Por João Taboada-A Linguagem das Cidades é um livro essencialmente filosófico. Ele tem aquele tipo de texto que nos faz perder a noção do tempo, entretidos, pensando, refletindo...

Deyan Sudjic, o autor, britânico e diretor do Design Museum de Londres, nos convida, neste material, a repensar as cidades dentro de seus vários aspectos e possibilidades. A despeito do nome, A Linguagem das Cidades não fala sobre comunicação e nem linguística, mas sobre o urbanismo e dentro de um ponto de vista mais reflexivo, questionador.

Estruturalmente, o livro é dividido em seis capítulos, que são:
• O que é uma cidade
• Como fazer uma cidade
• Como mudar uma cidade
• O governo de uma cidade
• A ideia de uma cidade
• As multidões e seu mal-estar

Veja que para entender uma cidade como ela é, para o autor, é necessário discuti-la sobre diversas perspectivas e, para defender seus pontos de vista, Deyan Sudjic se utiliza de diversos fatos históricos e geográficos.
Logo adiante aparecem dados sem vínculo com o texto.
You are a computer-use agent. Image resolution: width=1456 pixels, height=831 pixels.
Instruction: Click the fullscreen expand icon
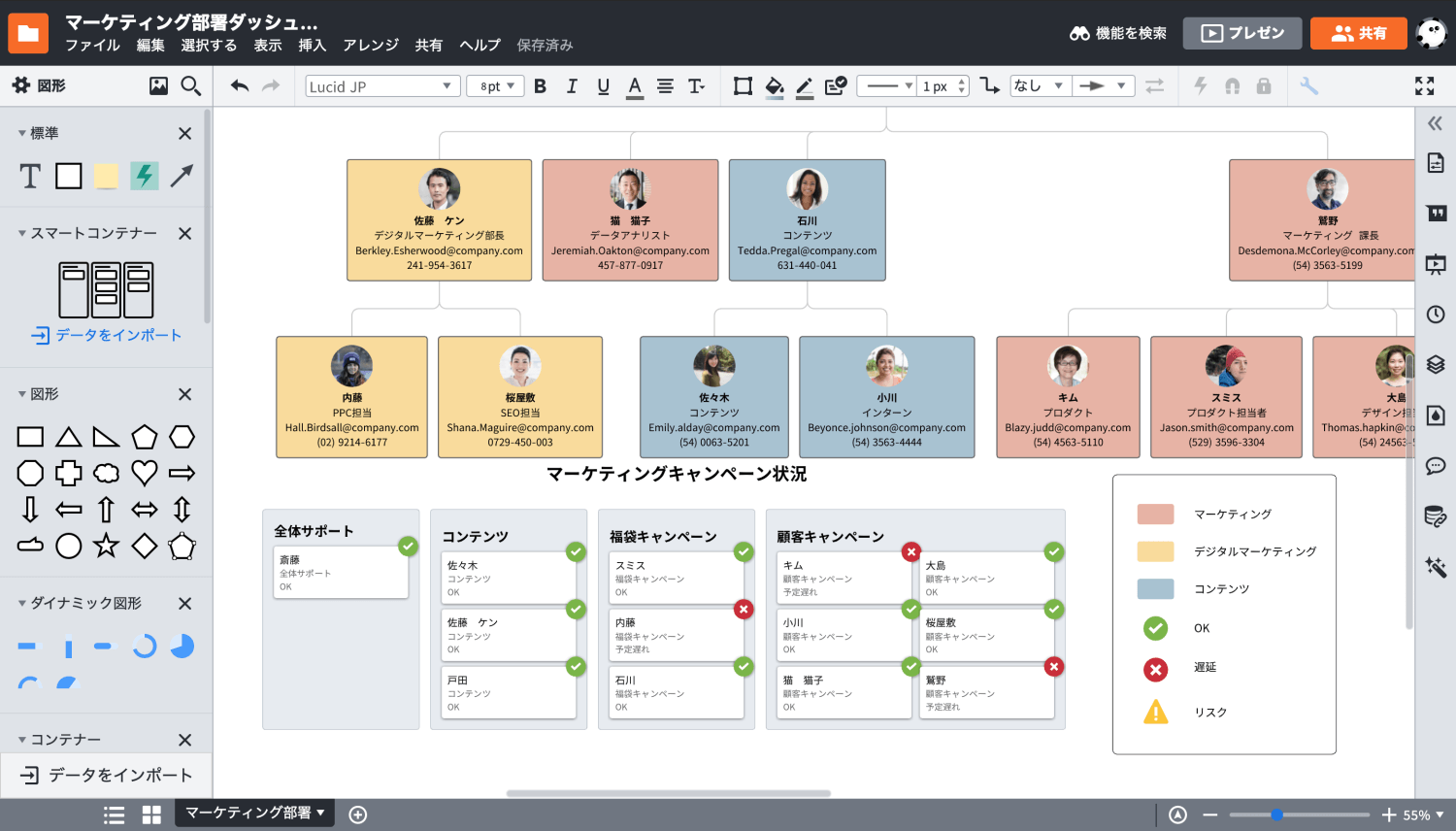coord(1424,86)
E, apesar de não ser um livro técnico, A Linguagem das Cidades traz uma quantidade expressiva de informações sobre as cidades mencionadas, enveredando por seus aspectos demográficos, as características de sua localização, os motivos e as circunstâncias em que foram construídas, dentre outros. São Paulo, Tóquio e Londres (com seu centro financeiro intitulado Canary Wharf, considerado um dos mais poderosos do mundo), são cidades que, volta e meia, são mencionados na publicação.

A Linguagem das Cidades me soa, assim, como uma aula de história e geografia conjugadas em que o foco são as concentrações urbanas. Não é, necessariamente, um livro para técnicos ou estudiosos de arquitetura e urbanismo, mas um material que pode ser lido por qualquer pessoa que se interesse por estes assuntos, pois é cheio de curiosidades relacionadas a igrejas, praças, monumentos, edifícios e construções urbanas, além dos elementos já citados, que são os motivos e os fatos históricos que levaram as cidades abordadas a se tornarem o que são.

São pouco mais de 250 páginas, portanto, não é uma leitura da noite para o dia, mas um entretenimento para muitas noites e finais de semana e que merece uma releitura algumas vezes mais. Ajeite-se no sofá e aproveite esta deliciosa e relaxante viagem pelo tempo e pelo mundo entendendo A Linguagem das Cidades. Forte abraço.